LukAB повреждает мембраны человеческих фагоцитовLukAB damages the membranes of human phagocytes

Интоксикация PMN-HL60 экзопротеинами S. aureus приводит к округлению формы клетки и набуханию ядра, по фенотипу, зависимому от LukAB (Фиг.6a). Такой фенотип округления клетки и набухания был ассоциирован с повышенной проницаемостью мембраны, определенной с помощью анализа повреждения мембран (Фиг.6b и 6c). Важно, что экзопротеины LukAB-отрицательного штамма демонстрировали незначительный или отсутствие эффекта на проницаемость мембраны, по фенотипу, который можно было устранить путем продуцирования LukAB из плазмиды (Фиг. 6b), причем рекомбинантный LukAB, но не индивидуальные субъединицы токсина, вызывали доза-зависимое повреждение мембраны (Фиг.6c). Кроме того, инфекция первичных человеческих PMN штаммом метициллин-чувствительного S. aureus (MSSA) и штаммом метициллин-резистентного S. aureus (MRSA) USA300 приводит к LukAB-зависимому повреждению мембраны (Фиг.6d).

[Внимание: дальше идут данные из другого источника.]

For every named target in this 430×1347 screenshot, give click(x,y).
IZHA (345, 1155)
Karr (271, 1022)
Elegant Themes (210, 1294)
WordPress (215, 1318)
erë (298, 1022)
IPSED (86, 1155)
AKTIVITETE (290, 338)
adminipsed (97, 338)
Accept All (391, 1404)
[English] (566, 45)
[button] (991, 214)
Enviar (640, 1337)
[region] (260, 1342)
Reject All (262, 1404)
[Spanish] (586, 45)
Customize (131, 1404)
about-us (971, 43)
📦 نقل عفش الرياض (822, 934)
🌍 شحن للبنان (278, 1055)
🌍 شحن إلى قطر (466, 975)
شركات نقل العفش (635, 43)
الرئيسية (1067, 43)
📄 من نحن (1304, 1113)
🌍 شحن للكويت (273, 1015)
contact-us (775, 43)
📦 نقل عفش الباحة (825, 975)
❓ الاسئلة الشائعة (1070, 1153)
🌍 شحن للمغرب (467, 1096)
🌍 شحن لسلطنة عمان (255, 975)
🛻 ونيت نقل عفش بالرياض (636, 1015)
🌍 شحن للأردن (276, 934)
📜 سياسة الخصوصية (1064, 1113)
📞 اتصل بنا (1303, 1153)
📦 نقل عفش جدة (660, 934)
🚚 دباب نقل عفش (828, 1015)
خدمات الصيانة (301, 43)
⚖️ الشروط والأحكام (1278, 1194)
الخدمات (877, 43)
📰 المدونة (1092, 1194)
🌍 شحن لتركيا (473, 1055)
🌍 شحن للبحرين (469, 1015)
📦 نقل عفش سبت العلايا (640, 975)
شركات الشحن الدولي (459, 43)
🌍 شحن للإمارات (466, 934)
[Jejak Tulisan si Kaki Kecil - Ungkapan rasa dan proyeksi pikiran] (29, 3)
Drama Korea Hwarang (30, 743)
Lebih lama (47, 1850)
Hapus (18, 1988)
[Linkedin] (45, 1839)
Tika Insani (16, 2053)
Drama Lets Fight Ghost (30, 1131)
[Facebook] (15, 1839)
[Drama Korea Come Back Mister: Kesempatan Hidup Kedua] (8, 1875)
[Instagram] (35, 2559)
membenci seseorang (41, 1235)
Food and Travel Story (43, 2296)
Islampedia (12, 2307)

Эти результаты демонстрируют, что LukAB повреждает плазматическую мембрану клетки-хозяина при ex vivo инфекции.PMN-HL60 intoxication with S. aureus exoproteins results in rounding of the cell shape and swelling of the nucleus, in a LukAB dependent phenotype (FIG. 6a). This cell rounding and swelling phenotype was associated with increased membrane permeability, as determined by membrane damage assay (FIGS. 6b and 6c). Importantly, the exoproteins of the LukAB-negative strain showed little or no effect on membrane permeability, a phenotype that could be abolished by production of LukAB from the plasmid (Figure 6b), with recombinant LukAB, but not individual toxin subunits, causing dose-dependent damage. membranes (Fig. 6c). In addition, infection of primary human PMNs with methicillin-susceptible S. aureus (MSSA) and methicillin-resistant S. aureus (MRSA) USA300 results in LukAB-dependent membrane damage (FIG. 6d). These results demonstrate that LukAB damages the plasma membrane of the host cell upon ex vivo infection.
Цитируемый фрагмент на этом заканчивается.